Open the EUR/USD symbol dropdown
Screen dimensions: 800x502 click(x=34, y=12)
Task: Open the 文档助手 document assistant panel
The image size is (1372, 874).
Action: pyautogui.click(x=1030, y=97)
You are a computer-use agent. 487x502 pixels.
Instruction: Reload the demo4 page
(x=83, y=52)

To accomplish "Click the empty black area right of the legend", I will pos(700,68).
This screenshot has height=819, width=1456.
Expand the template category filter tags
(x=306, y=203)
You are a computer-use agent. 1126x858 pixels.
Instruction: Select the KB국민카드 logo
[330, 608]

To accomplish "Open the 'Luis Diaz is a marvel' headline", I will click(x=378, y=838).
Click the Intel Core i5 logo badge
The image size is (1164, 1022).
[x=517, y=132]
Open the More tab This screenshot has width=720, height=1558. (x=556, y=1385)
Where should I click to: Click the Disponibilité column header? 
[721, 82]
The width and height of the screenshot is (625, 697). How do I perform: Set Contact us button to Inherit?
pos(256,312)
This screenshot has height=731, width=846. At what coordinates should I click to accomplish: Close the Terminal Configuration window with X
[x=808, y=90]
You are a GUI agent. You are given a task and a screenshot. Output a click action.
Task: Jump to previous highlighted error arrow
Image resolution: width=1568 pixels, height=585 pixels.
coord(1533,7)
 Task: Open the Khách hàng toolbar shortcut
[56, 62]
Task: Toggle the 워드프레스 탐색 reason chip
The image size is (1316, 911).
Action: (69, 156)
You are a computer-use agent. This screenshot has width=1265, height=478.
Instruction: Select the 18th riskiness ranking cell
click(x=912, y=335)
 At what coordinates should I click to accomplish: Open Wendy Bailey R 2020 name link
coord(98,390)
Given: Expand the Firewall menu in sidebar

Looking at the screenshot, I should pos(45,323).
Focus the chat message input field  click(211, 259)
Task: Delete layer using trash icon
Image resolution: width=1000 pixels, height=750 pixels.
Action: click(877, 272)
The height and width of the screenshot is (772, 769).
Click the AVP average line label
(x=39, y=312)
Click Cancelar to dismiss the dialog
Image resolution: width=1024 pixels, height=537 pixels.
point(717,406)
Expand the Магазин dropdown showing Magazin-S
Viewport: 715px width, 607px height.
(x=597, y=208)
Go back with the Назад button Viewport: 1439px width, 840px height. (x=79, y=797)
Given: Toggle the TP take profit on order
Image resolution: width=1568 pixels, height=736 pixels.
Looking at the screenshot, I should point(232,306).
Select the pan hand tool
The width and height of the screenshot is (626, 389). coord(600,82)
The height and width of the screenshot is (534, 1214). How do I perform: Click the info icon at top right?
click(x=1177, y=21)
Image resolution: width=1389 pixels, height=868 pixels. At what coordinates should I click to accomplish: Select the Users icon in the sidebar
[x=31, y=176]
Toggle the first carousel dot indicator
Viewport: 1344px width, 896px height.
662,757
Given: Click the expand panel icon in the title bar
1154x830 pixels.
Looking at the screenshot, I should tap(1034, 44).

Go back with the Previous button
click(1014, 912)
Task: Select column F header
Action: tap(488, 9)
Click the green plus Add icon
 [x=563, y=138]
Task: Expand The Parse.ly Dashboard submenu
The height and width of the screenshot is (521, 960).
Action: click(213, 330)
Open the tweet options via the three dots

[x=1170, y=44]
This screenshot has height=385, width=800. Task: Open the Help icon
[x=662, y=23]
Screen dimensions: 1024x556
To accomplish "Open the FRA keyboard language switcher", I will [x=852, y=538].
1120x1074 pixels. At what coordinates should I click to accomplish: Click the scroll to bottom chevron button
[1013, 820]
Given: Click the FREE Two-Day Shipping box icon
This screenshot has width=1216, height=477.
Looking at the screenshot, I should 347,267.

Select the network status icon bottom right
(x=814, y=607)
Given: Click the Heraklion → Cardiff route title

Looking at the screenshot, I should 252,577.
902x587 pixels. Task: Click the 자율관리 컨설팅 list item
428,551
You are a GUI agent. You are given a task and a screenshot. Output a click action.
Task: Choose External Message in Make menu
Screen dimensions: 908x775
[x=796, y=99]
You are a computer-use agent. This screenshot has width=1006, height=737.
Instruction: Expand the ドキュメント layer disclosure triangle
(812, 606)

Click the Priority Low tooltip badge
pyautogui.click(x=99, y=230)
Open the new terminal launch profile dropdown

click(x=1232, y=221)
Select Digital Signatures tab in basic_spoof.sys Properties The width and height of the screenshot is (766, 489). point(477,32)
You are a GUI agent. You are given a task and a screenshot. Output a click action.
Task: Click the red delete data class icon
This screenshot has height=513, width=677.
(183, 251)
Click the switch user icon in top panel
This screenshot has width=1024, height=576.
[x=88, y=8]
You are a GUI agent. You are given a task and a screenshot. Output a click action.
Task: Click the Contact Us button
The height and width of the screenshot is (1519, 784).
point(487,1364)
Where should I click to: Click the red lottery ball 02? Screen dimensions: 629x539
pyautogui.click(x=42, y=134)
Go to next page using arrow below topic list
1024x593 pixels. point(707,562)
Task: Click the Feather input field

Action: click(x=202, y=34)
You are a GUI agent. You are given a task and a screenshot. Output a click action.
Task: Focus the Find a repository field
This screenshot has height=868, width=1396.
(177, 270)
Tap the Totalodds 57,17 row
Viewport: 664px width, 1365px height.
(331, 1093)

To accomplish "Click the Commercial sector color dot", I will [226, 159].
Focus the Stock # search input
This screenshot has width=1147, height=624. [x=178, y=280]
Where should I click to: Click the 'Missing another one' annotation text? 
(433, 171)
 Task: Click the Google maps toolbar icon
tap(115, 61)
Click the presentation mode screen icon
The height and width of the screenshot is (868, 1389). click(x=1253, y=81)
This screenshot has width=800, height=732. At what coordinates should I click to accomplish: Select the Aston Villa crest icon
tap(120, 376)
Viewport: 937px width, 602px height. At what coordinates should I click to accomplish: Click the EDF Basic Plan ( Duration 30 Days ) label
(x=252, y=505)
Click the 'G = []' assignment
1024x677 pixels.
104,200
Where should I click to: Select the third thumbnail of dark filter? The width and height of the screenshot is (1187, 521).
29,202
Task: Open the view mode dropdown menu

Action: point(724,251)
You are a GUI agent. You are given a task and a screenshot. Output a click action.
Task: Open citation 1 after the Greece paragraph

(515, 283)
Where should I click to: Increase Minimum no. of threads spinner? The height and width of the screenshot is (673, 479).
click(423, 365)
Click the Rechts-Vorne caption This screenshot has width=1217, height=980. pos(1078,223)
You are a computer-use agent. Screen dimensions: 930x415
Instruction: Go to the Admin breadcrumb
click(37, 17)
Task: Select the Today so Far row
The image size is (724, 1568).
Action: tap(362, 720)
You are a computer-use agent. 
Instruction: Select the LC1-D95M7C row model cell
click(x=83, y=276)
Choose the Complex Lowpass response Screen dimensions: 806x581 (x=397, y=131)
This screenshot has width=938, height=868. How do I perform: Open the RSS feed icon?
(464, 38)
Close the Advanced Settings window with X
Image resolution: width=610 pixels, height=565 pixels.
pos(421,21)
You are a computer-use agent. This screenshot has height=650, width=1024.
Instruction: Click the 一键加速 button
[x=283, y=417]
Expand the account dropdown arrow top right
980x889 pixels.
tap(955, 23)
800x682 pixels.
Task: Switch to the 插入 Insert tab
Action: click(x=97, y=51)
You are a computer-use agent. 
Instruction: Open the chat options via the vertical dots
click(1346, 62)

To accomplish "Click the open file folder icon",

+===+

→ DESCRIPTION OF THE TASK
Go through the entries above and reproduce each one exactly.

→ RESULT OF THE TASK
Open the EUR/USD symbol dropdown
Screen dimensions: 800x502 click(x=34, y=12)
Task: Open the 文档助手 document assistant panel
The image size is (1372, 874).
Action: pyautogui.click(x=1030, y=97)
You are a computer-use agent. 487x502 pixels.
Instruction: Reload the demo4 page
(x=83, y=52)

To accomplish "Click the empty black area right of the legend", I will pos(700,68).
This screenshot has height=819, width=1456.
Expand the template category filter tags
(x=306, y=203)
You are a computer-use agent. 1126x858 pixels.
Instruction: Select the KB국민카드 logo
[330, 608]

To accomplish "Open the 'Luis Diaz is a marvel' headline", I will click(x=378, y=838).
Click the Intel Core i5 logo badge
The image size is (1164, 1022).
[x=517, y=132]
Open the More tab This screenshot has width=720, height=1558. (x=556, y=1385)
Where should I click to: Click the Disponibilité column header? 
[721, 82]
The width and height of the screenshot is (625, 697). How do I perform: Set Contact us button to Inherit?
pos(256,312)
This screenshot has height=731, width=846. At what coordinates should I click to accomplish: Close the Terminal Configuration window with X
[x=808, y=90]
You are a GUI agent. You are given a task and a screenshot. Output a click action.
Task: Jump to previous highlighted error arrow
Image resolution: width=1568 pixels, height=585 pixels.
coord(1533,7)
 Task: Open the Khách hàng toolbar shortcut
[56, 62]
Task: Toggle the 워드프레스 탐색 reason chip
The image size is (1316, 911).
Action: (69, 156)
You are a computer-use agent. This screenshot has width=1265, height=478.
Instruction: Select the 18th riskiness ranking cell
click(x=912, y=335)
 At what coordinates should I click to accomplish: Open Wendy Bailey R 2020 name link
coord(98,390)
Given: Expand the Firewall menu in sidebar

Looking at the screenshot, I should pos(45,323).
Focus the chat message input field  click(211, 259)
Task: Delete layer using trash icon
Image resolution: width=1000 pixels, height=750 pixels.
Action: click(877, 272)
The height and width of the screenshot is (772, 769).
Click the AVP average line label
(x=39, y=312)
Click Cancelar to dismiss the dialog
Image resolution: width=1024 pixels, height=537 pixels.
point(717,406)
Expand the Магазин dropdown showing Magazin-S
Viewport: 715px width, 607px height.
(x=597, y=208)
Go back with the Назад button Viewport: 1439px width, 840px height. (x=79, y=797)
Given: Toggle the TP take profit on order
Image resolution: width=1568 pixels, height=736 pixels.
Looking at the screenshot, I should point(232,306).
Select the pan hand tool
The width and height of the screenshot is (626, 389). coord(600,82)
The height and width of the screenshot is (534, 1214). How do I perform: Click the info icon at top right?
click(x=1177, y=21)
Image resolution: width=1389 pixels, height=868 pixels. At what coordinates should I click to accomplish: Select the Users icon in the sidebar
[x=31, y=176]
Toggle the first carousel dot indicator
Viewport: 1344px width, 896px height.
662,757
Given: Click the expand panel icon in the title bar
1154x830 pixels.
Looking at the screenshot, I should tap(1034, 44).

Go back with the Previous button
click(1014, 912)
Task: Select column F header
Action: tap(488, 9)
Click the green plus Add icon
 [x=563, y=138]
Task: Expand The Parse.ly Dashboard submenu
The height and width of the screenshot is (521, 960).
Action: click(213, 330)
Open the tweet options via the three dots

[x=1170, y=44]
This screenshot has height=385, width=800. Task: Open the Help icon
[x=662, y=23]
Screen dimensions: 1024x556
To accomplish "Open the FRA keyboard language switcher", I will [x=852, y=538].
1120x1074 pixels. At what coordinates should I click to accomplish: Click the scroll to bottom chevron button
[1013, 820]
Given: Click the FREE Two-Day Shipping box icon
This screenshot has width=1216, height=477.
Looking at the screenshot, I should 347,267.

Select the network status icon bottom right
(x=814, y=607)
Given: Click the Heraklion → Cardiff route title

Looking at the screenshot, I should 252,577.
902x587 pixels. Task: Click the 자율관리 컨설팅 list item
428,551
You are a GUI agent. You are given a task and a screenshot. Output a click action.
Task: Choose External Message in Make menu
Screen dimensions: 908x775
[x=796, y=99]
You are a computer-use agent. This screenshot has width=1006, height=737.
Instruction: Expand the ドキュメント layer disclosure triangle
(812, 606)

Click the Priority Low tooltip badge
pyautogui.click(x=99, y=230)
Open the new terminal launch profile dropdown

click(x=1232, y=221)
Select Digital Signatures tab in basic_spoof.sys Properties The width and height of the screenshot is (766, 489). point(477,32)
You are a GUI agent. You are given a task and a screenshot. Output a click action.
Task: Click the red delete data class icon
This screenshot has height=513, width=677.
(183, 251)
Click the switch user icon in top panel
This screenshot has width=1024, height=576.
[x=88, y=8]
You are a GUI agent. You are given a task and a screenshot. Output a click action.
Task: Click the Contact Us button
The height and width of the screenshot is (1519, 784).
point(487,1364)
Where should I click to: Click the red lottery ball 02? Screen dimensions: 629x539
pyautogui.click(x=42, y=134)
Go to next page using arrow below topic list
1024x593 pixels. point(707,562)
Task: Click the Feather input field

Action: click(x=202, y=34)
You are a GUI agent. You are given a task and a screenshot. Output a click action.
Task: Focus the Find a repository field
This screenshot has height=868, width=1396.
(177, 270)
Tap the Totalodds 57,17 row
Viewport: 664px width, 1365px height.
(331, 1093)

To accomplish "Click the Commercial sector color dot", I will [226, 159].
Focus the Stock # search input
This screenshot has width=1147, height=624. [x=178, y=280]
Where should I click to: Click the 'Missing another one' annotation text? 
(433, 171)
 Task: Click the Google maps toolbar icon
tap(115, 61)
Click the presentation mode screen icon
The height and width of the screenshot is (868, 1389). click(x=1253, y=81)
This screenshot has width=800, height=732. At what coordinates should I click to accomplish: Select the Aston Villa crest icon
tap(120, 376)
Viewport: 937px width, 602px height. At what coordinates should I click to accomplish: Click the EDF Basic Plan ( Duration 30 Days ) label
(x=252, y=505)
Click the 'G = []' assignment
1024x677 pixels.
104,200
Where should I click to: Select the third thumbnail of dark filter? The width and height of the screenshot is (1187, 521).
29,202
Task: Open the view mode dropdown menu

Action: point(724,251)
You are a GUI agent. You are given a task and a screenshot. Output a click action.
Task: Open citation 1 after the Greece paragraph

(515, 283)
Where should I click to: Increase Minimum no. of threads spinner? The height and width of the screenshot is (673, 479).
click(423, 365)
Click the Rechts-Vorne caption This screenshot has width=1217, height=980. pos(1078,223)
You are a computer-use agent. Screen dimensions: 930x415
Instruction: Go to the Admin breadcrumb
click(37, 17)
Task: Select the Today so Far row
The image size is (724, 1568).
Action: tap(362, 720)
You are a computer-use agent. 
Instruction: Select the LC1-D95M7C row model cell
click(x=83, y=276)
Choose the Complex Lowpass response Screen dimensions: 806x581 (x=397, y=131)
This screenshot has width=938, height=868. How do I perform: Open the RSS feed icon?
(464, 38)
Close the Advanced Settings window with X
Image resolution: width=610 pixels, height=565 pixels.
pos(421,21)
You are a computer-use agent. This screenshot has height=650, width=1024.
Instruction: Click the 一键加速 button
[x=283, y=417]
Expand the account dropdown arrow top right
980x889 pixels.
tap(955, 23)
800x682 pixels.
Task: Switch to the 插入 Insert tab
Action: click(x=97, y=51)
You are a computer-use agent. 
Instruction: Open the chat options via the vertical dots
click(1346, 62)

To accomplish "Click the open file folder icon",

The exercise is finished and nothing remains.